Data extracted from a collection
┌────────

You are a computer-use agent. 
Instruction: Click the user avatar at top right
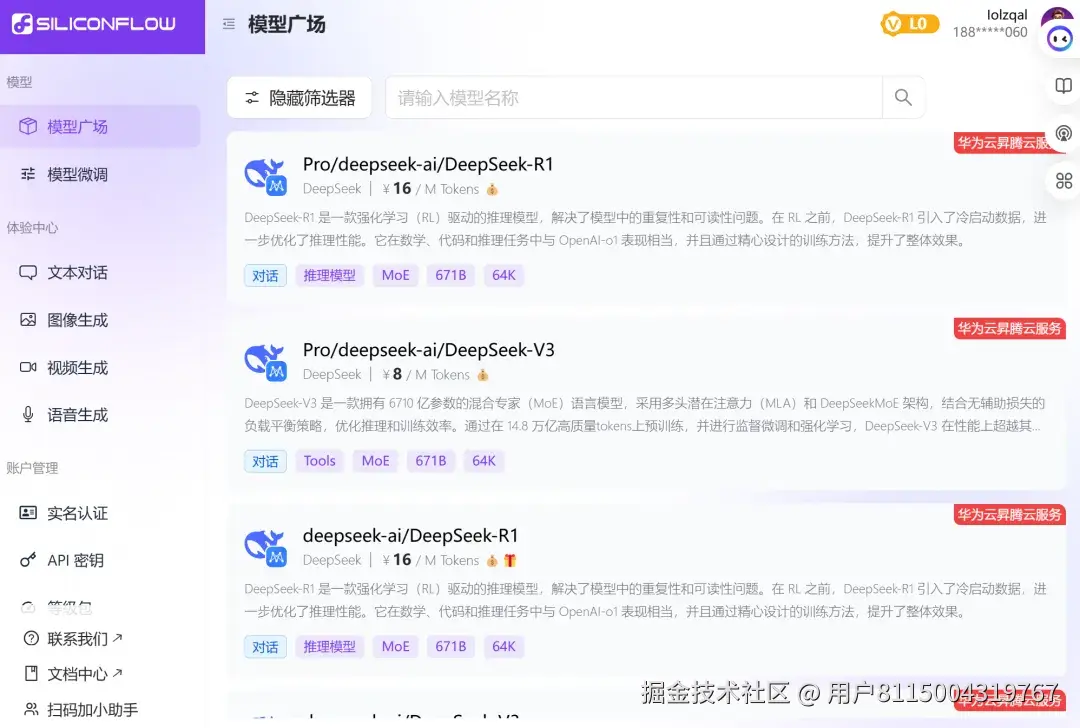1059,16
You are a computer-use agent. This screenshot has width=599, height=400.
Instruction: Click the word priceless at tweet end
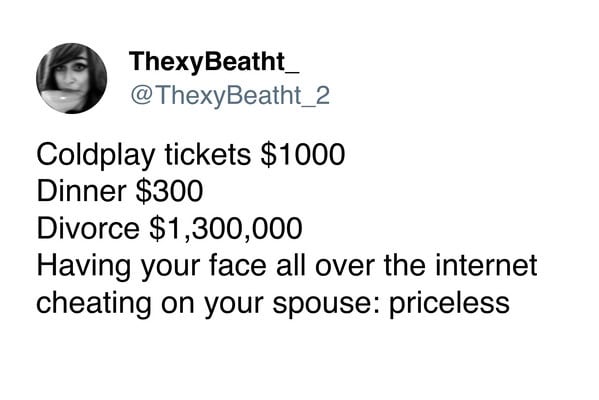point(449,303)
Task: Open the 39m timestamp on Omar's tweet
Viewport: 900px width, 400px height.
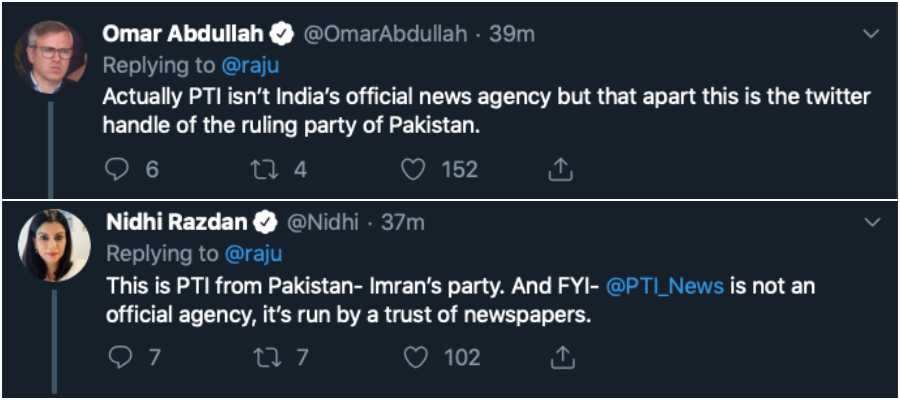Action: point(512,33)
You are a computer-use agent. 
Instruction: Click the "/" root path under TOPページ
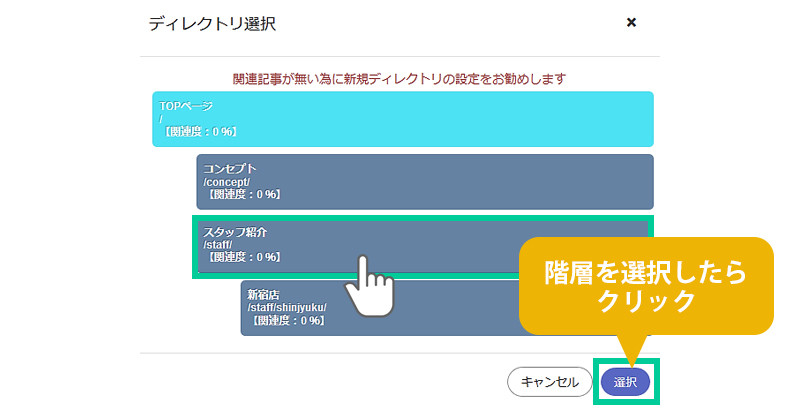161,119
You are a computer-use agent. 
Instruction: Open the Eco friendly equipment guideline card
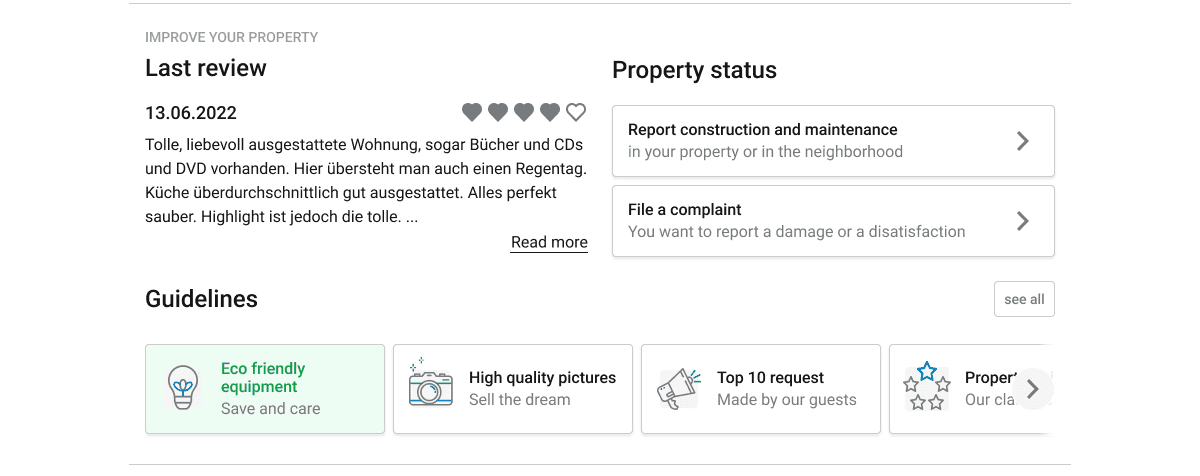click(265, 389)
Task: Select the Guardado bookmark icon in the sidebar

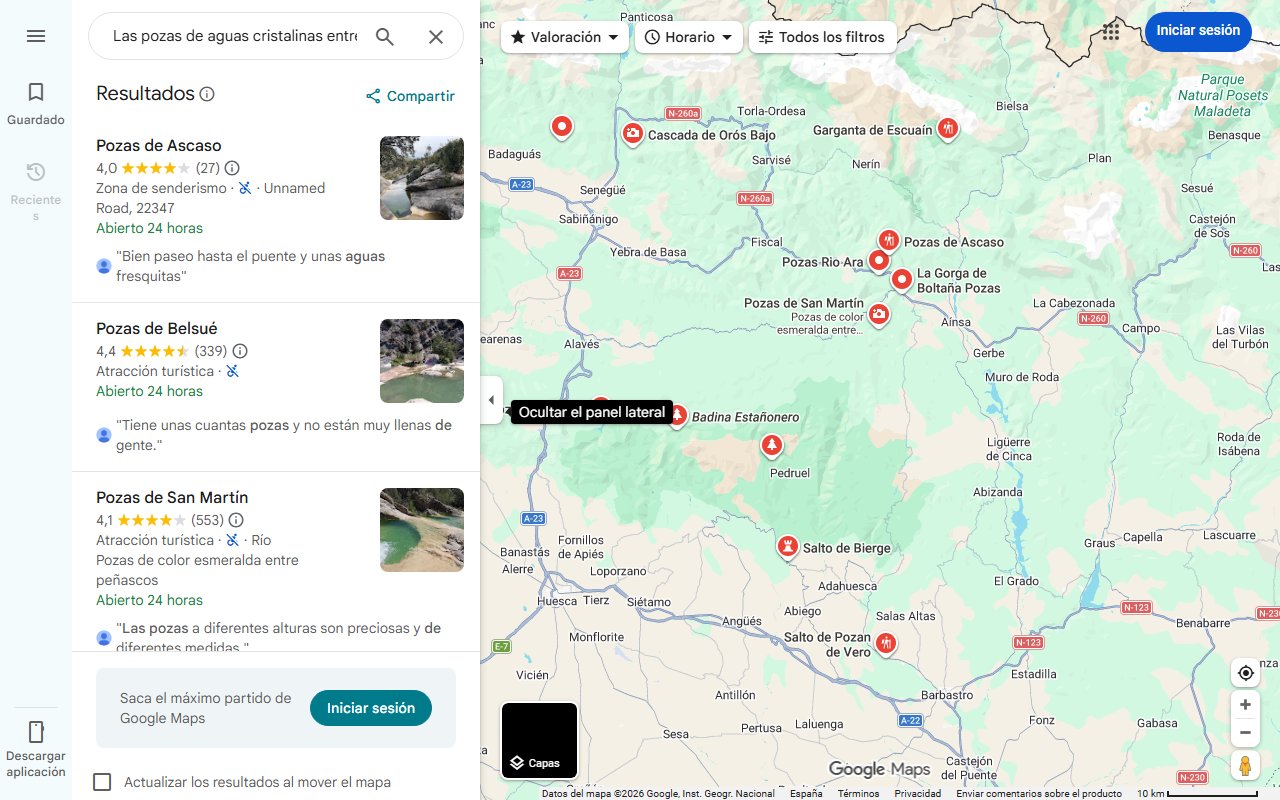Action: coord(35,91)
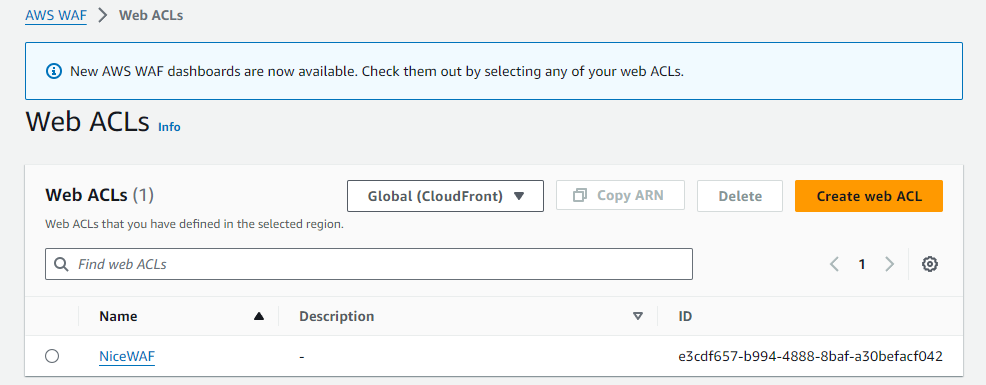Go to next page arrow
This screenshot has height=385, width=986.
click(889, 264)
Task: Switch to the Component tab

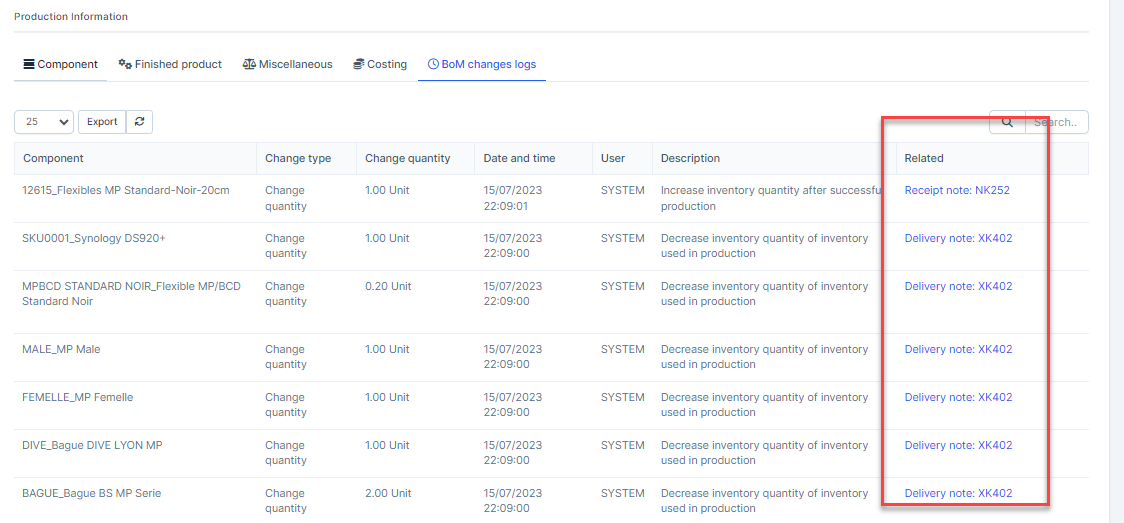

└────────

Task description: Copy out every item above word for word, omitting the pictures.

The answer:
You are a computer-use agent. 
Instruction: Click the user avatar at top right
1059,16
You are a computer-use agent. This screenshot has width=599, height=400.
Instruction: Click the word priceless at tweet end
point(449,303)
Task: Open the 39m timestamp on Omar's tweet
Viewport: 900px width, 400px height.
Action: point(512,33)
You are a computer-use agent. 
Instruction: Click the "/" root path under TOPページ
161,119
You are a computer-use agent. 
Instruction: Open the Eco friendly equipment guideline card
click(265, 389)
Task: Select the Guardado bookmark icon in the sidebar

Action: coord(35,91)
Go to next page arrow
This screenshot has height=385, width=986.
click(889, 264)
Task: Switch to the Component tab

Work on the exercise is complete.